Legal Report, March 2019
General Counsel, Jennifer G. Ashton
1. Timbs v. Indiana, 203 L. Ed. 2d 11, 2019 U.S. LEXIS 1350, 27 Fla. L. Weekly Fed. S 642, __ S.Ct. __, 2019 WL 691578 (2019). Eighth Amendment, Contraband forfeiture.
Timbs pleaded guilty in Indiana state court to dealing in a controlled substance and conspiracy to
commit theft. At the time of Timbs’s arrest, the police seized a Land Rover SUV Timbs had purchased for
$42,000 with money he received from an insurance policy when his father died. The State sought civil
forfeiture of Timbs’s vehicle, charging that the SUV had been used to transport heroin. Observing that Timbs
had recently purchased the vehicle for more than four times the maximum $10,000 monetary fine assessable
against him for his drug conviction, the trial court denied the State’s request. The vehicle’s forfeiture, the court determined, would be grossly disproportionate to the gravity of Timbs’s offense, and therefore
unconstitutional under the Eighth Amendment’s Excessive Fines Clause. The Indiana Court of Appeals affirmed, but the Indiana Supreme Court reversed, holding that the Excessive Fines Clause
constrains only federal action and is inapplicable to state impositions.
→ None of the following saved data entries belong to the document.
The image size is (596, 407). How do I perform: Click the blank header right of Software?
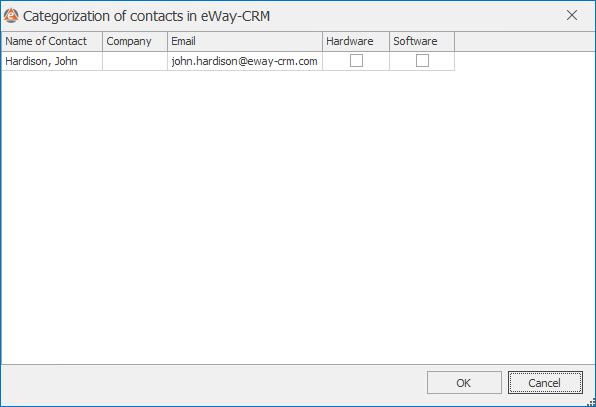click(525, 41)
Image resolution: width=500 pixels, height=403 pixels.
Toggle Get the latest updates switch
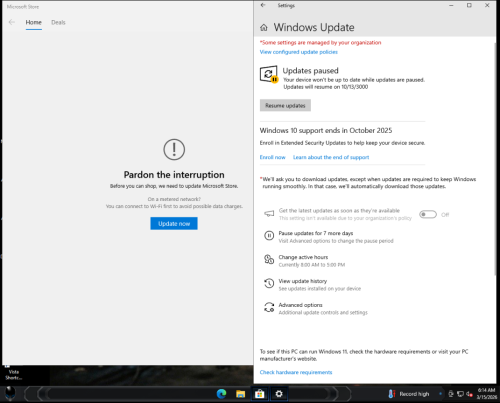[428, 214]
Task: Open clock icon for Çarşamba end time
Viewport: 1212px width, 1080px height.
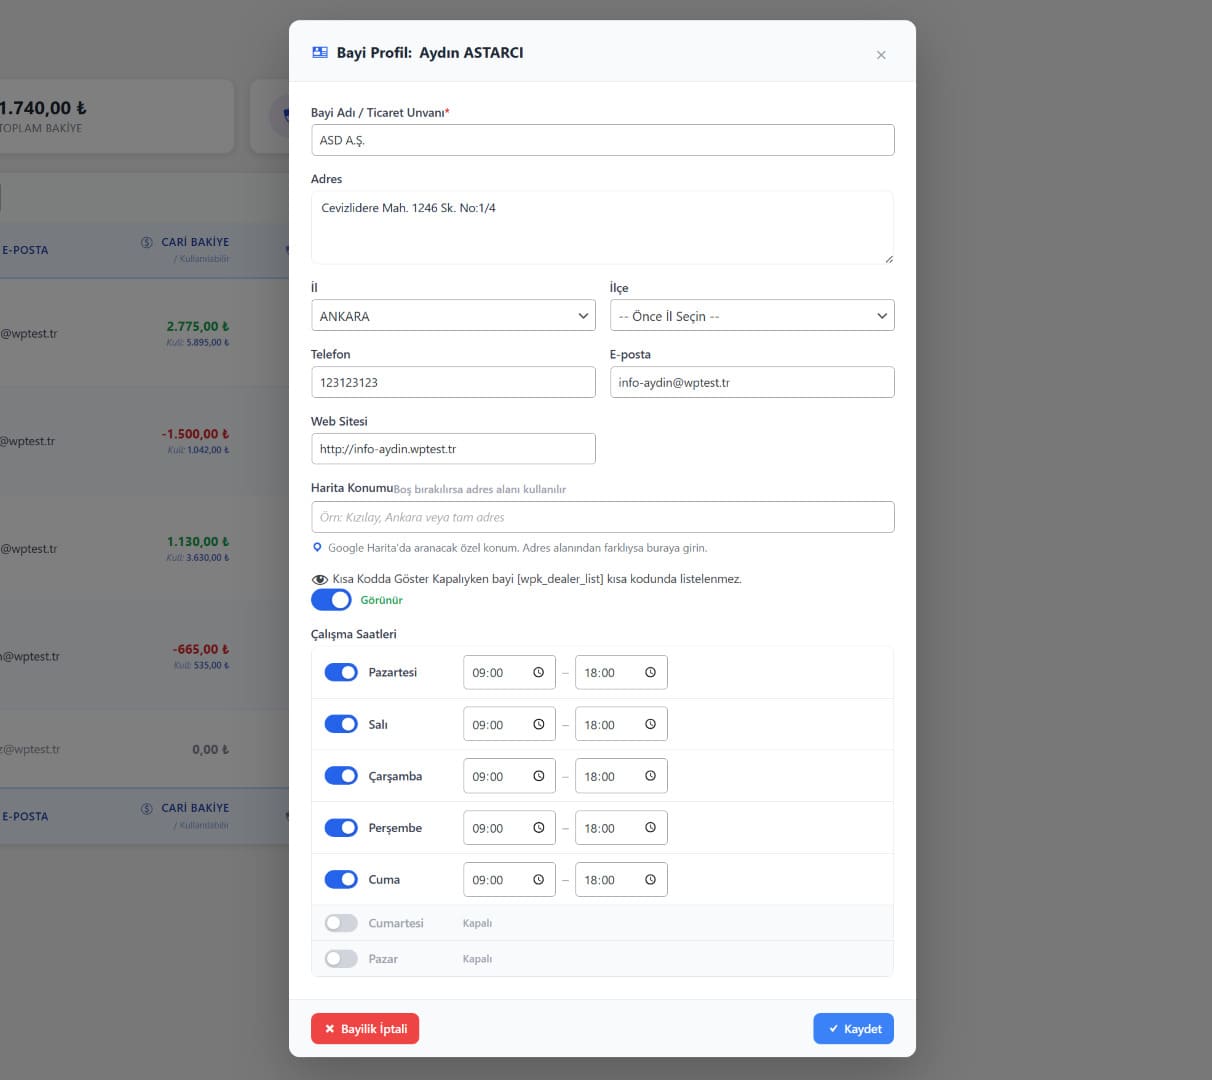Action: (650, 776)
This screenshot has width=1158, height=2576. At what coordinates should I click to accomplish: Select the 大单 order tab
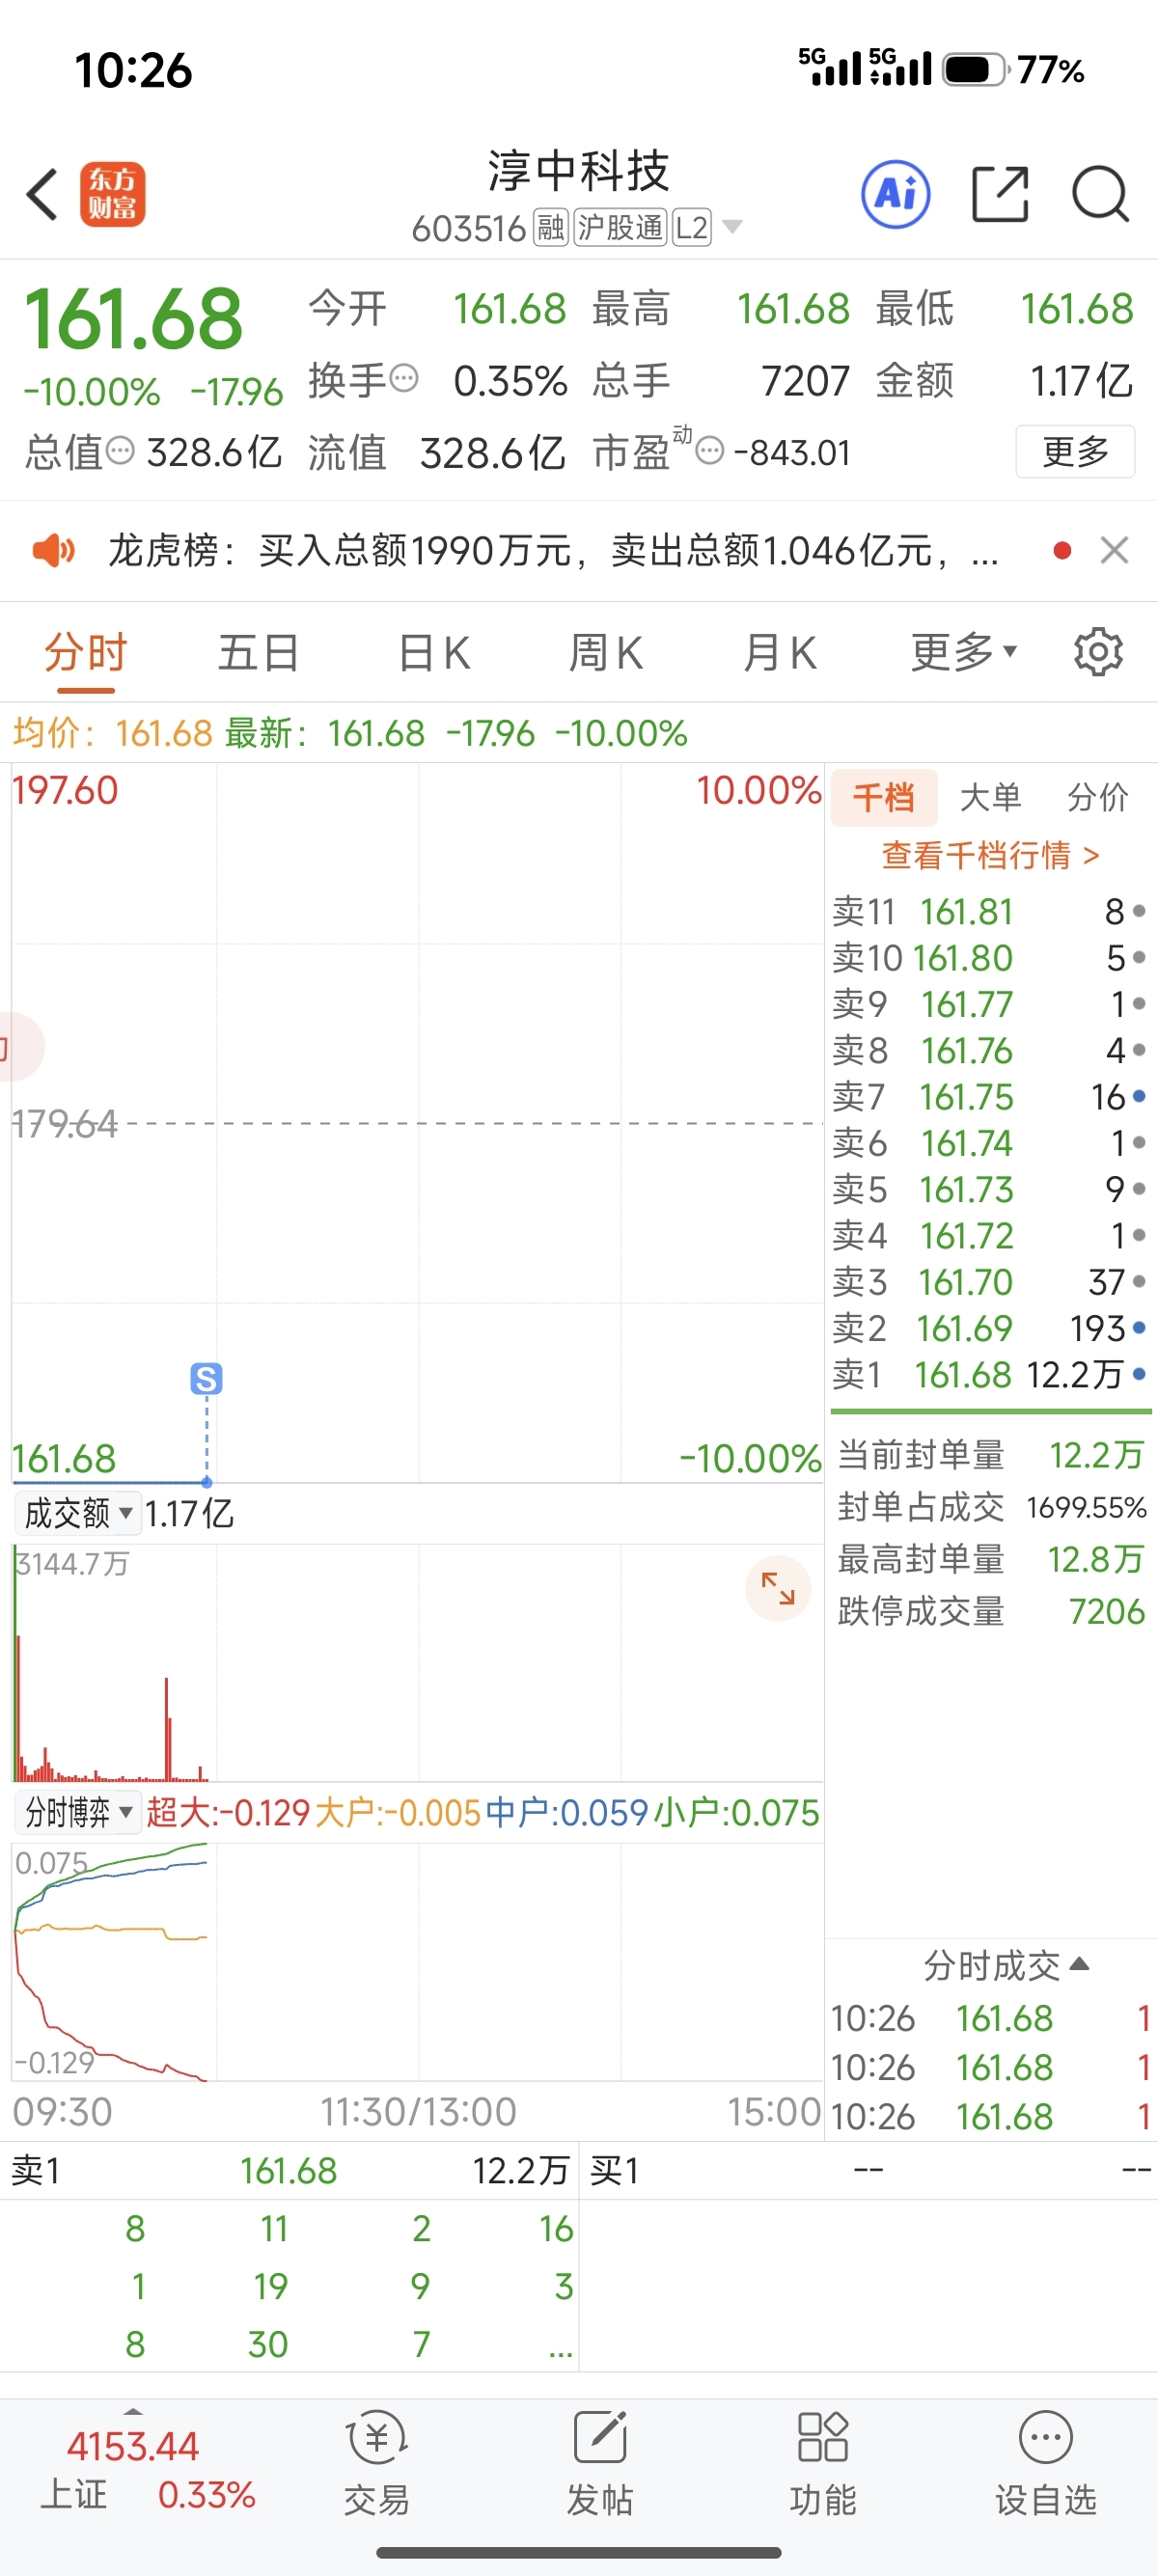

The U.S. Supreme Court vacated the judgment of the Indiana Supreme Court, unanimously ruling that the prohibition against excessive fines contained in the Eighth Amendment applies to the states and its subdivisions by virtue of the Fourteenth Amendment to the U.S. Constitution. The Court noted that the protection against excessive punitive economic sanctions secured by the Clause was both fundamental to our scheme of ordered liberty and deeply rooted in this nation’s history and tradition. While the U.S. Supreme Court did not expressly conclude that in this particular case the seizure was excessive, it did conclude that the Eighth Amendment has full application to the states, including the proscription against excessive fines. Citing to its earlier decision in Austin v. United States, 509 U. S. 602 (1993), a case involving a federal forfeiture, the Court reaffirmed that civil in rem forfeitures fall within the Excessive Fines Clause’s protection when they are of a punitive nature. In short, the Court’s ruling in Timbs indicates that local civil forfeitures will be subject to Eighth Amendment scrutiny.
Timbs represents confirmation by the U.S. Supreme Court that the Eighth Amendment fully extends to state civil forfeitures. This case will likely be used by defendants charged with criminal violations and subject to civil forfeiture proceedings to make Eighth Amendment challenges to those forfeitures. Each municipality should review this case to determine how it impacts their civil forfeiture processes.